You are viewing a plain text version of this content. The canonical link for it is here.

Posted to common-user@hadoop.apache.org by "Xie, Tao" <xi...@gmail.com> on 2009/04/23 11:14:37 UTC

The mechanism of choosing target datanodes

If a cluster has many datanodes and I want to copy a large file into DFS. 
If the replication number is set to 1, does the namenode will put the file
data on one datanode or several nodes? I wonder if the file will be split
into blocks then different unique blocks are on different datanodes.

-- 
View this message in context: http://www.nabble.com/The-mechanism-of-choosing-target-datanodes-tp23193235p23193235.html
Sent from the Hadoop core-user mailing list archive at Nabble.com.

Re: The mechanism of choosing target datanodes

Posted by jason hadoop <ja...@gmail.com>.

I haven't checked the code for any special cases of replication = 1.
The write a block sequence is:

   1. Get a list of datanodes from the namenode for the block replicas, the
   reqest host being the first datanode returned if the request host is a
   datanode.
   2. send the block with the list of datanodes to receive it to the first
   datanode in the list
   3. That datanode sends the block to the next
   4. 3 repeats until the block is fully replicated.

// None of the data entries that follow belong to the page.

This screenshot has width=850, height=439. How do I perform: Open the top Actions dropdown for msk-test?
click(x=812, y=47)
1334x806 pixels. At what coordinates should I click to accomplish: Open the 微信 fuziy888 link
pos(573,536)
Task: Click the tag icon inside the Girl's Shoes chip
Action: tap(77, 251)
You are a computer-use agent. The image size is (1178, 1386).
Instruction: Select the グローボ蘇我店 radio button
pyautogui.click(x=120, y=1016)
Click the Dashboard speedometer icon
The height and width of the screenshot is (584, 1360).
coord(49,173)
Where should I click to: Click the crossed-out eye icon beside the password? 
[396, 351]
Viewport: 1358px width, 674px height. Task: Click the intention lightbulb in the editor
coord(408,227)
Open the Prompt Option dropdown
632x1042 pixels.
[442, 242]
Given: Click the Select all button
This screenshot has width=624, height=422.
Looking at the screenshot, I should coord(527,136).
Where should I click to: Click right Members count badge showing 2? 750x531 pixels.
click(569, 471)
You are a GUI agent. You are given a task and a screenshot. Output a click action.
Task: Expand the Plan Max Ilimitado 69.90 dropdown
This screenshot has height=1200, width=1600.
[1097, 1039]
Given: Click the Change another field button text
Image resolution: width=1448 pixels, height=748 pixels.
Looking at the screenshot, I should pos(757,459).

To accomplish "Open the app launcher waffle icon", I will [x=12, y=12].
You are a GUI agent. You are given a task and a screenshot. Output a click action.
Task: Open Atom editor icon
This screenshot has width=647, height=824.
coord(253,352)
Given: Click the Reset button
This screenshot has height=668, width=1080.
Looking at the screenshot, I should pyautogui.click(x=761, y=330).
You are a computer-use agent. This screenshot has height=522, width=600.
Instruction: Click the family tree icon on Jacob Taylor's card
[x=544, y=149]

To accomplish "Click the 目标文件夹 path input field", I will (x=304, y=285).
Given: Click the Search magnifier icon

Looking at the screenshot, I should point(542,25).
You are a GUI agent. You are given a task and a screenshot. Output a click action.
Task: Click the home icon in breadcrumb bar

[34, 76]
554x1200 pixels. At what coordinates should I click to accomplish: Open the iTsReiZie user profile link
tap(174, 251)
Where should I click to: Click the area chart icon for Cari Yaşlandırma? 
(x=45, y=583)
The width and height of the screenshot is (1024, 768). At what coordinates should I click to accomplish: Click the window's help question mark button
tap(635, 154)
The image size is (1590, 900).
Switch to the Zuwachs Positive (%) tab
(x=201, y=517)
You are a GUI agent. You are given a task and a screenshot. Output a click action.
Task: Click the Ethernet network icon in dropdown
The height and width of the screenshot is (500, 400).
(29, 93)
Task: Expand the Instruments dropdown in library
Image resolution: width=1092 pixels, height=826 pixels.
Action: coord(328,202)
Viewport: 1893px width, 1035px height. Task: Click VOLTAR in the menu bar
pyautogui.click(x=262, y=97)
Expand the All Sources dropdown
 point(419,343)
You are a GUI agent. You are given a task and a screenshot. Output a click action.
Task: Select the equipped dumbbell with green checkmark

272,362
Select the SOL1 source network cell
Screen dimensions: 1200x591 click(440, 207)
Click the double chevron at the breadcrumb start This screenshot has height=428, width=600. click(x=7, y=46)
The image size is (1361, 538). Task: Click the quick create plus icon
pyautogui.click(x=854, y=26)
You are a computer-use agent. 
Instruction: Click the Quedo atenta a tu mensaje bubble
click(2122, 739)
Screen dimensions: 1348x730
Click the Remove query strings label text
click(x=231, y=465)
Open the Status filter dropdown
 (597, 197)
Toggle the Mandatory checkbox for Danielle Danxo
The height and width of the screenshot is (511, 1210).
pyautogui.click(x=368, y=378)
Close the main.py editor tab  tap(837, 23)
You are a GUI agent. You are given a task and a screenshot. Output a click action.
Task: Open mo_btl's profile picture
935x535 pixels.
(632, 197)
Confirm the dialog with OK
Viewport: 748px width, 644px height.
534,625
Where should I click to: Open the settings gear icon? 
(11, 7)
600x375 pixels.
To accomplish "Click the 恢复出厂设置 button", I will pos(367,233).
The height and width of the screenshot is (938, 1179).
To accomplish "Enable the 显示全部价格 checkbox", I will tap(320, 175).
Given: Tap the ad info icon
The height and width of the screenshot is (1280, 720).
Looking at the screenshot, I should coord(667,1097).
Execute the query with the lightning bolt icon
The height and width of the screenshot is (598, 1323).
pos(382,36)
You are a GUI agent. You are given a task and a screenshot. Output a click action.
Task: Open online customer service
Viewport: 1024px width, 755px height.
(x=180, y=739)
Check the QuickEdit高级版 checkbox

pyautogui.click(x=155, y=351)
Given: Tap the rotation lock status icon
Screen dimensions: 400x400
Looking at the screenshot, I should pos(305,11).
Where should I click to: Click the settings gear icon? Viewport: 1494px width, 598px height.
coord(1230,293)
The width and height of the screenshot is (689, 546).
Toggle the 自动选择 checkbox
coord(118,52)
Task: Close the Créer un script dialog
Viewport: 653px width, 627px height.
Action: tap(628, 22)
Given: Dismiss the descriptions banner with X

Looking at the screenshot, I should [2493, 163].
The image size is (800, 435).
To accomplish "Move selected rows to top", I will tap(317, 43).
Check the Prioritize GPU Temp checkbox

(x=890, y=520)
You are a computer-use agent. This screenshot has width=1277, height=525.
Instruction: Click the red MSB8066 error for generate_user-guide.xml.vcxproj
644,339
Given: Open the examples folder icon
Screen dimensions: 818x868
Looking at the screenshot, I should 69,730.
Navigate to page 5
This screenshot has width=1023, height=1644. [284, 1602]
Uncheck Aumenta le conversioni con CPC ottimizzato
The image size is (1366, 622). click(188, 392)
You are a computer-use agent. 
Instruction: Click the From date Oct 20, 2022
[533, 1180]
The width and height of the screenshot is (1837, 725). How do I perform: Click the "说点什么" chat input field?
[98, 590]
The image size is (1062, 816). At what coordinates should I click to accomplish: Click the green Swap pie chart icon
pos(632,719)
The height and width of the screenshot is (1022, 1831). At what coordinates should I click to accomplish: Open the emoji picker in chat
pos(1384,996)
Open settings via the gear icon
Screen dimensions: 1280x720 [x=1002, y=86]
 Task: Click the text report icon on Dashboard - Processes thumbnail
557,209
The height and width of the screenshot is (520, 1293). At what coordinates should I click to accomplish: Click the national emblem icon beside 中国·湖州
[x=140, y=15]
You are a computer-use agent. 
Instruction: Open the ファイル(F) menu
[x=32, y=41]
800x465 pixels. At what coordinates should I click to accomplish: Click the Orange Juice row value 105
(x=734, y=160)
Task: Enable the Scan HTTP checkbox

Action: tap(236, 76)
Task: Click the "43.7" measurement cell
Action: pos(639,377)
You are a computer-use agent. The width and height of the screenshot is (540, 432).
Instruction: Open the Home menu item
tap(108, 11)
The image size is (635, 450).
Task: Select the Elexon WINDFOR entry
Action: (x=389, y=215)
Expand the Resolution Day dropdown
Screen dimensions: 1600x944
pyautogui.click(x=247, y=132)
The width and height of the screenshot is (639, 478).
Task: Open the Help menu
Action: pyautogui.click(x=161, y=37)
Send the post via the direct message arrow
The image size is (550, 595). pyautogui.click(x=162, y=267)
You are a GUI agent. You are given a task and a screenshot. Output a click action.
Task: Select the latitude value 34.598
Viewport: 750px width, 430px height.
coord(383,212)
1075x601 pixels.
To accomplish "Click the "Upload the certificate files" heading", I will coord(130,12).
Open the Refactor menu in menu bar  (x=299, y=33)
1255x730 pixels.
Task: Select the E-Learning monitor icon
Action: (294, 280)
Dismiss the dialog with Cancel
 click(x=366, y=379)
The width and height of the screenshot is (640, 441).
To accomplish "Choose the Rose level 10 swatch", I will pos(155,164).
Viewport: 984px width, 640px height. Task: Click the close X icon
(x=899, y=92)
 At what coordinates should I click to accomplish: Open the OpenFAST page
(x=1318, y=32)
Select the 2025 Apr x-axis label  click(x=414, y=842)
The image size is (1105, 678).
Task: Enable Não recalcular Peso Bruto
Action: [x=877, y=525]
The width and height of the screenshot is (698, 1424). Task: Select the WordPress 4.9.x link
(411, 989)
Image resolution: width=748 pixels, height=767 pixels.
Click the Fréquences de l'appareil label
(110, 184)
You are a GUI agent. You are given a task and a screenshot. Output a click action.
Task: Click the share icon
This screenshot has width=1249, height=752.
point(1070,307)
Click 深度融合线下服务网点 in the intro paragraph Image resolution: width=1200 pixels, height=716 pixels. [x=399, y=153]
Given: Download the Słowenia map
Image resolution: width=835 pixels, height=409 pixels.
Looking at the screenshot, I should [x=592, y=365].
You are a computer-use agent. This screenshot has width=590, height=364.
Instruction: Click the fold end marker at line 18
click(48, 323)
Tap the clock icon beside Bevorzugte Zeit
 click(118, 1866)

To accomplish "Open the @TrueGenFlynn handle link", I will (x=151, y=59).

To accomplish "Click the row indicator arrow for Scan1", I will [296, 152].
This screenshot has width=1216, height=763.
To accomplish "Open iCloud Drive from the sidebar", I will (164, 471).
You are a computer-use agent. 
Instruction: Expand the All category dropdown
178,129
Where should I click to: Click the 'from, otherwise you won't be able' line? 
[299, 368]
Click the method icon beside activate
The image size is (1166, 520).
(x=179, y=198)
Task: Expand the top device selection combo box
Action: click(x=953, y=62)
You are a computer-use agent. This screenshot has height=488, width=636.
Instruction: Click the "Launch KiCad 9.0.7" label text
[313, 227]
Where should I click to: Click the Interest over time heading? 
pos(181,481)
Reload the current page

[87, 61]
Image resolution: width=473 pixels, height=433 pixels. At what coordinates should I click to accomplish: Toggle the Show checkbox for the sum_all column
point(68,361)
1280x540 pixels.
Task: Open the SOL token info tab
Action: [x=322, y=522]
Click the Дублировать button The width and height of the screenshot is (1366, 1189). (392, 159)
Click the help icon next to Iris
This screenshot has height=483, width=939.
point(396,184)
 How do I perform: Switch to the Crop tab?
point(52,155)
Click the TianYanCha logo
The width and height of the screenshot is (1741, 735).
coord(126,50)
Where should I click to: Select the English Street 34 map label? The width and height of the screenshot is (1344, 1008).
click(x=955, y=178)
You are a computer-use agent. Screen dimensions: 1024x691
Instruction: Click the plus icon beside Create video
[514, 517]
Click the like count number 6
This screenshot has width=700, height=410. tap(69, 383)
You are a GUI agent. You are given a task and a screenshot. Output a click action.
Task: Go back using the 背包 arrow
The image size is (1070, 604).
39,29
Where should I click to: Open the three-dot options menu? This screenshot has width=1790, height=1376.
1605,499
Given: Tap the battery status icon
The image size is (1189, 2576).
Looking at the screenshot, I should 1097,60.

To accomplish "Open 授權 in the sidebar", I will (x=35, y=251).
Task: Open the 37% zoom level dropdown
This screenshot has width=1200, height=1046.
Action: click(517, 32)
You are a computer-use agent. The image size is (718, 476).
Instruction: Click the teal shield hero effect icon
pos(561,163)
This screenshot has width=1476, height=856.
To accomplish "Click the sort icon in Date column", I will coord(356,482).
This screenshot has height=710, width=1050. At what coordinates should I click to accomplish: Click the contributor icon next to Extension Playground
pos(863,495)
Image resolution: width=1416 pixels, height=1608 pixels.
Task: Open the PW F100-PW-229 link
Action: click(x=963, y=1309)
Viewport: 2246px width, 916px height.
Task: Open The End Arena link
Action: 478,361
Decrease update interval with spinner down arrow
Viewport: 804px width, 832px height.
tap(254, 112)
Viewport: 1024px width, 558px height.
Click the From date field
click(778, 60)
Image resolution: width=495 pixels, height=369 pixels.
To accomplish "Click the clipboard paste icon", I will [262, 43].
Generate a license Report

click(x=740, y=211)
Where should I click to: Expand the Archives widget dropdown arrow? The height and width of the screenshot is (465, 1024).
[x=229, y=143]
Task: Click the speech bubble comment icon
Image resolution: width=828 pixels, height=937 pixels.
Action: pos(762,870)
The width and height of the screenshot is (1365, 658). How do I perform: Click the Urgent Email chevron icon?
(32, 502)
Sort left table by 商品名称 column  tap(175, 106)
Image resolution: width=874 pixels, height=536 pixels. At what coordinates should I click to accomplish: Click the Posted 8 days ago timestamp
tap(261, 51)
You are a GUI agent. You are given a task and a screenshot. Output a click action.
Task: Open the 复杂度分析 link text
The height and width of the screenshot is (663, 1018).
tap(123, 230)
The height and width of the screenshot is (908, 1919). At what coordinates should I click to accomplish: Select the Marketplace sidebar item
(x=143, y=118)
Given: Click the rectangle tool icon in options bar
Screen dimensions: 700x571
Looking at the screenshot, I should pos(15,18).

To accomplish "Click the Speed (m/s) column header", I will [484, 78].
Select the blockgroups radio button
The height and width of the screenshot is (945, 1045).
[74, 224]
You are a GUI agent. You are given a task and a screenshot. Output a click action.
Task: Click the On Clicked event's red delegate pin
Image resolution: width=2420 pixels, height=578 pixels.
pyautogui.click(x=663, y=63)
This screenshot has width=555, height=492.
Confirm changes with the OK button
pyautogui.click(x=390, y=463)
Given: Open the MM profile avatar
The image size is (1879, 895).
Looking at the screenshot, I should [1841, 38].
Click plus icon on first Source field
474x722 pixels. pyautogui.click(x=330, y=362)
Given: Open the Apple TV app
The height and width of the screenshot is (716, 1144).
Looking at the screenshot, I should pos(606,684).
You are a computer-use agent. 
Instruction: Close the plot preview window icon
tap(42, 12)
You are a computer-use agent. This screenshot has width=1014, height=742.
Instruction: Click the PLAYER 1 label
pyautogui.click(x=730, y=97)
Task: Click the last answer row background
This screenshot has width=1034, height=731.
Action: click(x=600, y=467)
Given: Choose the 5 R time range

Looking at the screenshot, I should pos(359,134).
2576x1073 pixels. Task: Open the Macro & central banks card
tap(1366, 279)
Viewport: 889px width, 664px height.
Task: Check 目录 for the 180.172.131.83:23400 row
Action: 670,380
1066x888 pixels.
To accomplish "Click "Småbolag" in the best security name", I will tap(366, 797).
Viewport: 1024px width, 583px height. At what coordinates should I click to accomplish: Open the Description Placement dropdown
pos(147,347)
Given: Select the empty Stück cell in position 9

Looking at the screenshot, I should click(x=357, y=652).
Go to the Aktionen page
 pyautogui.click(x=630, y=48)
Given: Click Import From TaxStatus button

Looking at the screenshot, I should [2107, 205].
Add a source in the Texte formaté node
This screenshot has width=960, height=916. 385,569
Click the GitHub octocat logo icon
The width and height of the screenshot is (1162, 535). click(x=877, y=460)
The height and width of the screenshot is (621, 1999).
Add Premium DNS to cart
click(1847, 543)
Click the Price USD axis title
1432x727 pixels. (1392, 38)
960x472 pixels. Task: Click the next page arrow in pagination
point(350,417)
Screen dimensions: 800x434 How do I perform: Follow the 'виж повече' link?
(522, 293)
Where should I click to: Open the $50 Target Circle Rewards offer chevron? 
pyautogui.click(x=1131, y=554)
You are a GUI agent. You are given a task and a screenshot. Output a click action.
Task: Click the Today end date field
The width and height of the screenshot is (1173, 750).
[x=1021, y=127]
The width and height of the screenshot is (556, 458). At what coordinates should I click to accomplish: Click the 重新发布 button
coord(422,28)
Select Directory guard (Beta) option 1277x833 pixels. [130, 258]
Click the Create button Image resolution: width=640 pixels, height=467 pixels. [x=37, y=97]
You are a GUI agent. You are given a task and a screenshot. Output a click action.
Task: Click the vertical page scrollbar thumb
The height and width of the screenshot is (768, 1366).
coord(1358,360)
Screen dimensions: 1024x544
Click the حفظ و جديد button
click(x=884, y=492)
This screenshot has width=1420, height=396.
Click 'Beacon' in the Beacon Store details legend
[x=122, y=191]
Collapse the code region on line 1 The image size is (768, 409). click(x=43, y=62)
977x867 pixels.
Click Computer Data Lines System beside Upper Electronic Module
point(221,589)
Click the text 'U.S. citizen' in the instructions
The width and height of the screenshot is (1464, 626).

On Thu, Apr 23, 2009 at 2:08 PM, Jerome Banks <jb...@quantcast.com> wrote:

> FYI, The pipe v2 results were created with
> com.quantcast.armor.jobs.pipev3.util.CountVG , inputing the results from
> com.quantcast.armor.jobs.pipev3.util.MyHarvestV2 (the mainline pipev2
> harvest).
>   The pipe v3 results were a one day run of BloomDaily for 04/12/2009.
>  The CSV files were generated with TopNFlow.
>
>
> On 4/23/09 1:56 PM, "Amr Awadallah" <aa...@cloudera.com> wrote:
>
> yes, it will be split across many nodes, and if possible each block will
> get a different datanode.
>
> see following link for more details:
>
>
> http://hadoop.apache.org/core/docs/current/hdfs_design.html#Data+Organization
>
> -- amr
>
> Alex Loddengaard wrote:
> > I believe the blocks will be distributed across data nodes and not local
> to
> > only one data node.  If this wasn't the case, then running a MR job on
> the
> > file would only be local to one task tracker.
> >
> > Alex
> >
> > On Thu, Apr 23, 2009 at 2:14 AM, Xie, Tao <xi...@gmail.com> wrote:
> >
> >
> >> If a cluster has many datanodes and I want to copy a large file into
> DFS.
> >> If the replication number is set to 1, does the namenode will put the
> file
> >> data on one datanode or several nodes? I wonder if the file will be
> split
> >> into blocks then different unique blocks are on different datanodes.
> >>
> >> --
> >> View this message in context:
> >>
> http://www.nabble.com/The-mechanism-of-choosing-target-datanodes-tp23193235p23193235.html
> >> Sent from the Hadoop core-user mailing list archive at Nabble.com.
> >>
> >>
> >>
> >
> >
>
>


-- 
Alpha Chapters of my book on Hadoop are available
http://www.apress.com/book/view/9781430219422

Re: The mechanism of choosing target datanodes

Posted by Jerome Banks <jb...@quantcast.com>.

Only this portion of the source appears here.